Don’t assume that everyone wants to go right to the edgiest of play just because there’s an X-card on the table, or other safety tool. Some unconsciously and some consciously see this idea of “we can finally play super hard core, it’s fine because we have a safety tool” as a great selling point of safety tools. Others don’t. So don’t assume that.


Do consider creating custom safety tools for your specific situation.


Don’t be afraid of using natural language. “What do you need to happen?” “Should we take a break?”


Do recognize that some situations are just gonna suck. Safety tools are no panacea and sometimes you just mess up. Take the other person’s reactions seriously.


Do consider a “Postel” approach to IWNAY, if you are doing IWNAY. Postel was a network guy who said something to the effect of “Be careful with your output and liberal with your input”. The “Postel IWNAY” mindset means committing to sticking with difficult play, but not demanding that others at the table do the same. Quite the opposite: commit to being mindful and generous when they indicate they need to tap out. You are staying on that hot tin roof but you don’t demand others do the same. It’s a challenging, deliberately unfair, imbalanced approach to IWNAY. Sort of like a guardian comforting their charge, being patient with them and their fears, without giving in to their own fears. “I will not abandon you — while you are free to come and go safely and by your own volition. You can come up for air at anytime, while I will push myself to stay under the water with you for as long as you need me to be, even though I am terrified. Whether you stay or not, I will trust you. I will not judge you. If you leave, I will only be grateful that you are playing so mindfully and not hurting yourself. I will walk through the fire and the flames.”

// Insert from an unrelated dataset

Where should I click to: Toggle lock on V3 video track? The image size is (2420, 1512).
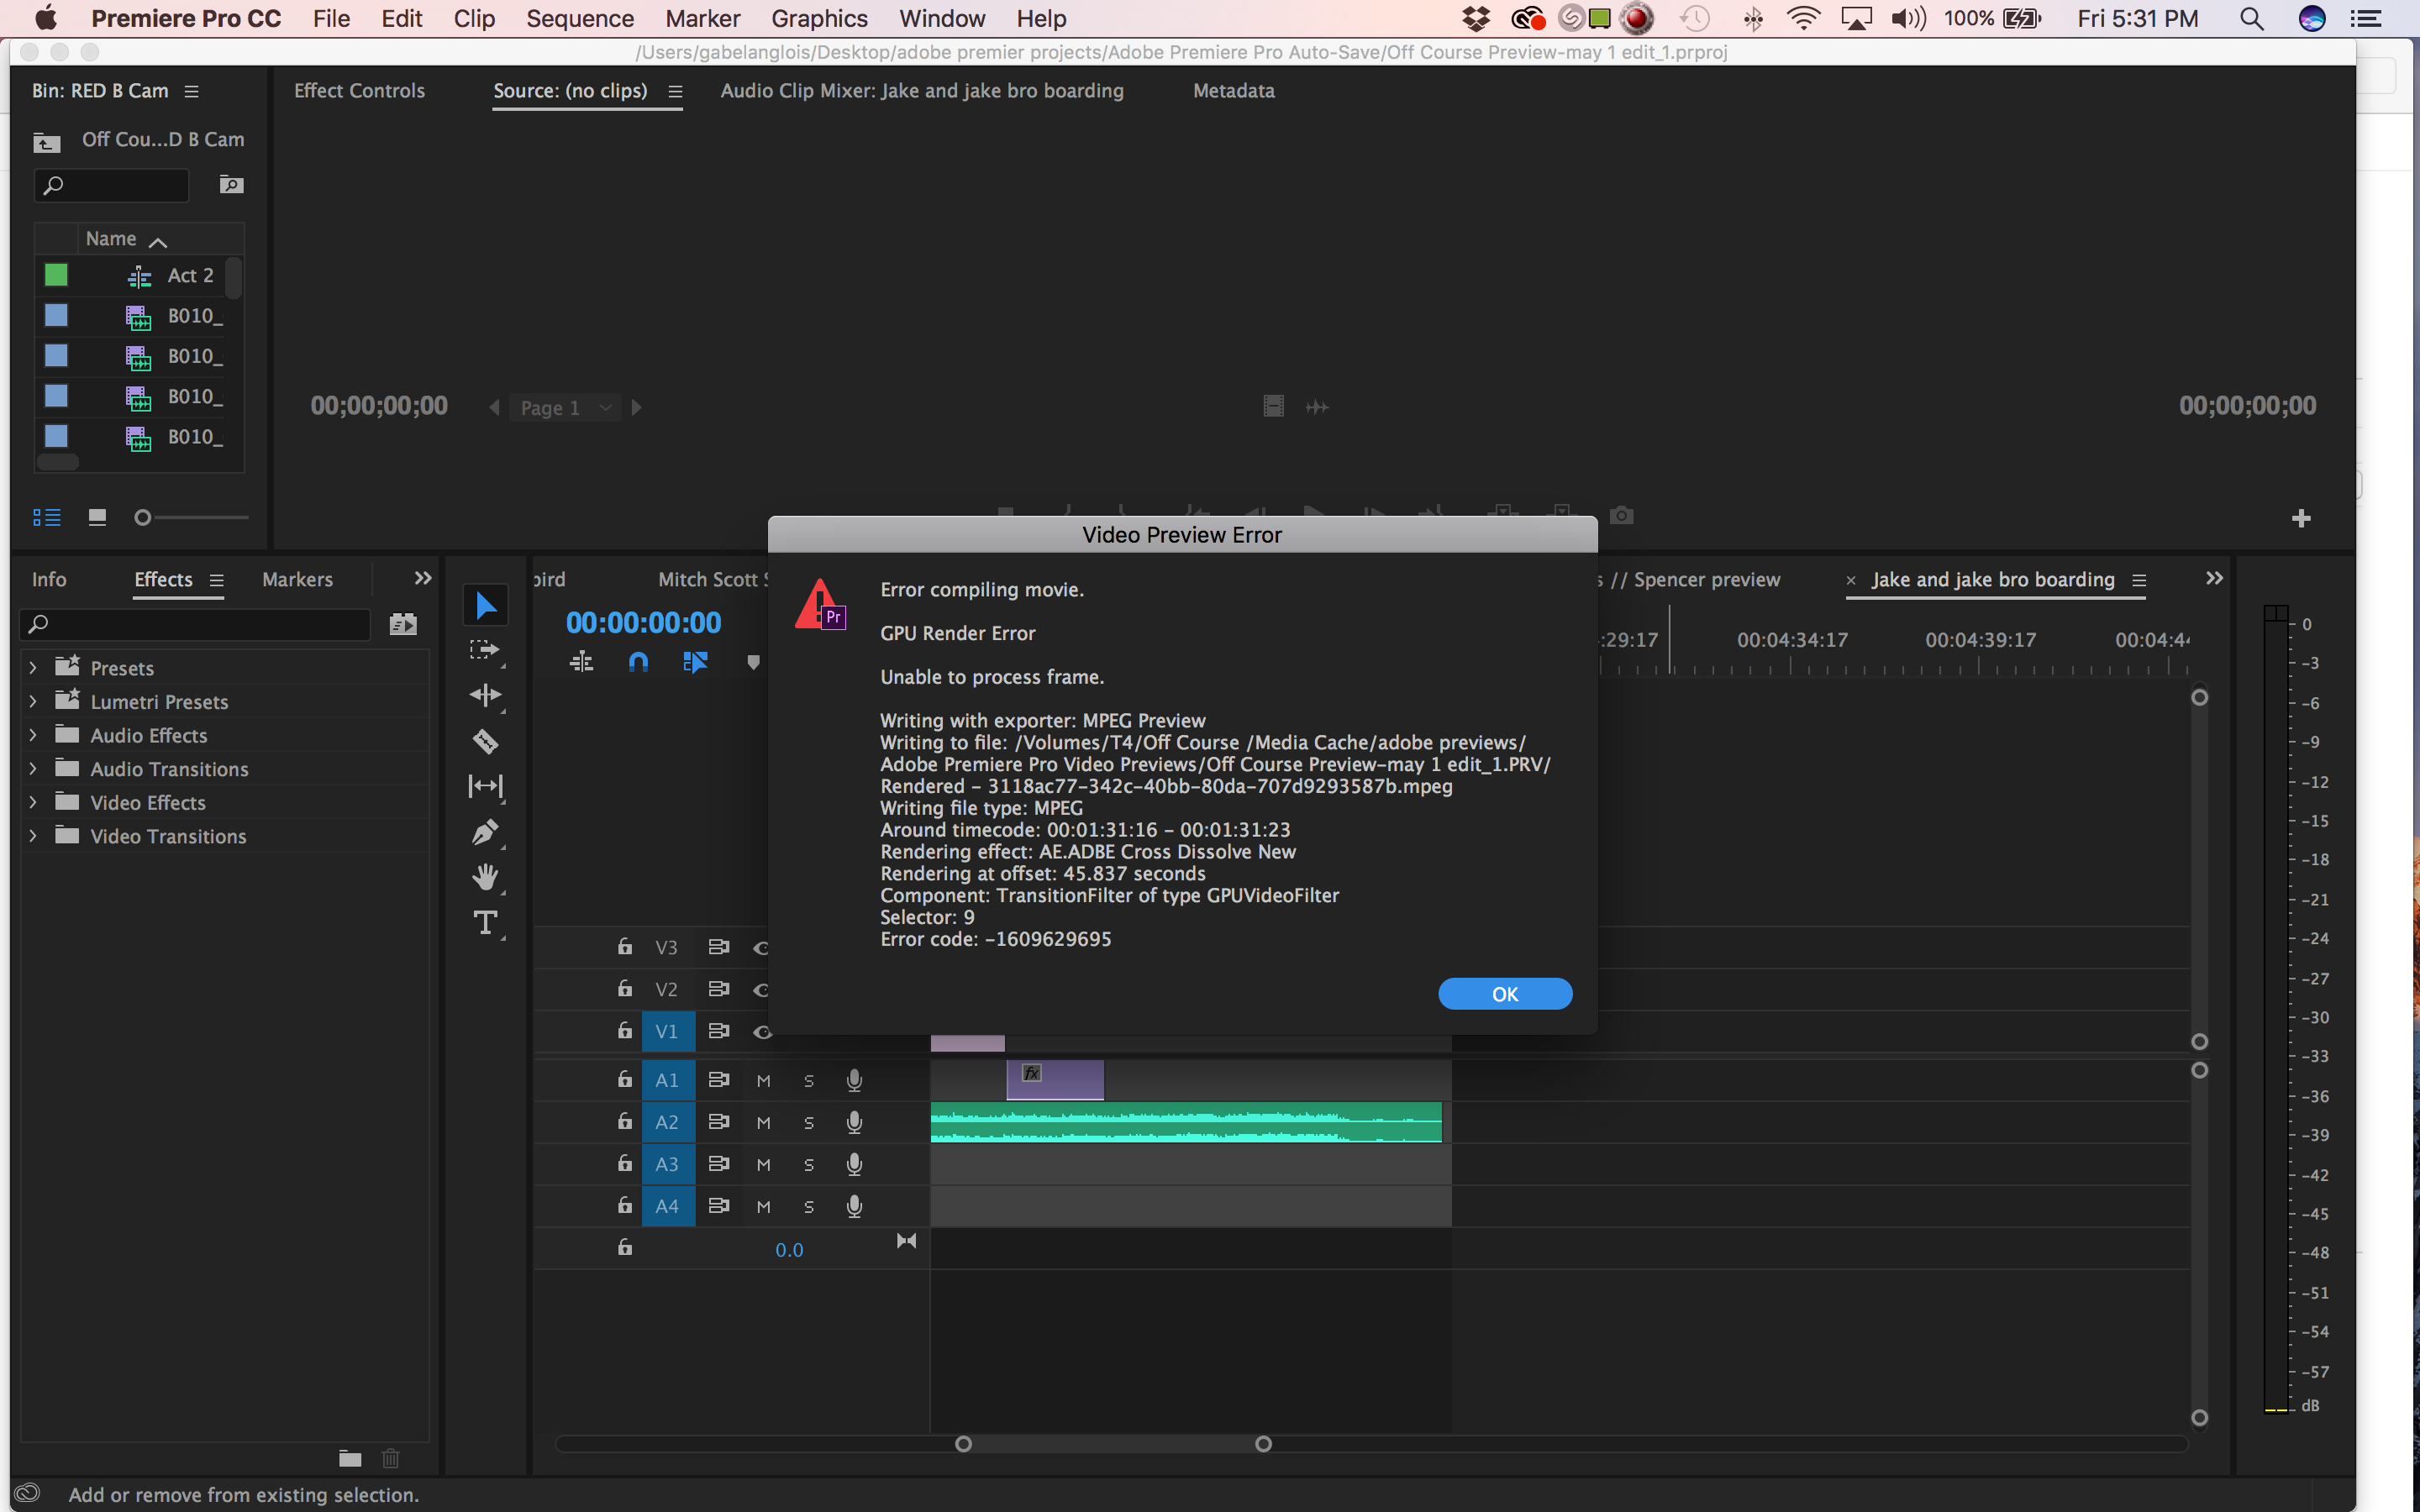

Do also care about the other people at the table, or nearby tables at a con or game store. When two people are pushing each other’s boundaries in a way that’s OK for both, maybe someone else, uninvolved, is hearing and suffering.


Do respect that different people are comfortable and uncomfortable with different tools. Some people are really unnerved by the retconny, dissociative experience of X-card, or the subtly glimpsed murkiness of veils. Others, conversely, are familiar and happy with those tools and feel an unsafe lack of control when they aren’t available. Of course each group as a whole needs to settle on an approach to safety that works for them, it can’t be completely individual, but I’m seeing more and more cons and even games who have hard-coded admonitions in the text along the lines of “This game uses X-card, if you don’t you can die in a fire” and I’m not really onboard with that.


I’m not gonna come to your table and take your X-card away just because I don’t like it. Every group can play their own way.